The most popular Journal article, and the clear winner this year, is John Bogle’s evaluation of “The Index Mutual Fund: 40 years of Growth, Change, and Challenge.” Bogle traces the evolution and drivers behind the spectacular growth of passive mutual funds, notably their small all-in costs and portfolio turnover, low transaction costs and high tax efficiency.
But active management is fighting back. First, Jeremy Siegel, a professor at the Wharton School, argues that recent low forecasts of future equity returns using the CAPE ratio may be overly pessimistic due to changes in the computation of GAAP earnings used in the Shiller CAPE model. Next, a survey of nearly 400 CFOs explores the definition and drivers of earnings quality, with an emphasis on the prevalence and detection of earnings misrepresentation. Given that a remarkable 20% of companies intentionally distort earnings, understanding these findings could give active managers an edge.

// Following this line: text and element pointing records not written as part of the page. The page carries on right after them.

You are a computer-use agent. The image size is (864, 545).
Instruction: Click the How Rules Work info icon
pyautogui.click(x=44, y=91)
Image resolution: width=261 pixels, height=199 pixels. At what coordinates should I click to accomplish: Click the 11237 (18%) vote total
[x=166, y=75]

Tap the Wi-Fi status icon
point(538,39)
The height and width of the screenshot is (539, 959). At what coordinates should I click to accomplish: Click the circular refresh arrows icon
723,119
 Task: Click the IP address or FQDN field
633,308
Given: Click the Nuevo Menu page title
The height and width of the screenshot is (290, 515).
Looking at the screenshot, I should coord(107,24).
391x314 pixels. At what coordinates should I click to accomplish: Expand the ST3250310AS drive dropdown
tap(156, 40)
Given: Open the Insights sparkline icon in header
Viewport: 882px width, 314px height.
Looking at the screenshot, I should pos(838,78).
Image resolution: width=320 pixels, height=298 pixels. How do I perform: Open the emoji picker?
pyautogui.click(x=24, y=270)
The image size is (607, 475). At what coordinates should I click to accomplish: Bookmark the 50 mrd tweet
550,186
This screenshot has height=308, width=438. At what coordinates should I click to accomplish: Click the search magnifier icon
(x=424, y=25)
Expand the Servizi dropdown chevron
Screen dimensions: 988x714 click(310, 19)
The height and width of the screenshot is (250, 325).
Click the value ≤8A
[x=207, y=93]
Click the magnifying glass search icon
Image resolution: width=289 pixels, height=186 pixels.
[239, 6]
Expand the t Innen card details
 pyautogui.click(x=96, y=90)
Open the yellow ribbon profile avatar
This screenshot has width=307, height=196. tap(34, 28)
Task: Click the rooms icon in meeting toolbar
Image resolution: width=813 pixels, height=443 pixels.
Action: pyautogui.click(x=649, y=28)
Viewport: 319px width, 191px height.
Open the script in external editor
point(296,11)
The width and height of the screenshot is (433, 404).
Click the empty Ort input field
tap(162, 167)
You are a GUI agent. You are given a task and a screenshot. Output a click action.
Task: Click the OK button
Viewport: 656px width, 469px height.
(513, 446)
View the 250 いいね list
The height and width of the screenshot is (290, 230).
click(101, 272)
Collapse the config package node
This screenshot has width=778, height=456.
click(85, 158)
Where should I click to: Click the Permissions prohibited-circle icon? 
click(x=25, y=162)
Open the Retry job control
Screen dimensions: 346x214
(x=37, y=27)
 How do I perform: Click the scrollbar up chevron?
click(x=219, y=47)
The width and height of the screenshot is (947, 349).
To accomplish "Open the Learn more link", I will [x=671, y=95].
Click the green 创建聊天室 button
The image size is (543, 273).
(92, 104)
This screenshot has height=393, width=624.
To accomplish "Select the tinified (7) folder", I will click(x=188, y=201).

Three of the top 10 Journal articles relate to the increasingly popular “factor” and “smart beta” strategies. In “Will Your Factor Deliver? An Examination of Factor Robustness and Implementation Costs,” four quant researchers evaluate which of the hundreds of equity factors are likely to profit investors once implemented. In “Fundamentals of Efficient Factor Investing,” the researchers find that a combination of four fully invested factor subportfolios — low beta, small size, value, and momentum — capture less than half of the potential improvement over the market portfolio’s Sharpe Ratio. And, in “The Asset Manager’s Dilemma: How Smart Beta Is Disrupting the Investment Management Industry,” the authors argue that smart beta provides an important component of active management: simple, transparent, rules-based portfolios delivered at lower fees.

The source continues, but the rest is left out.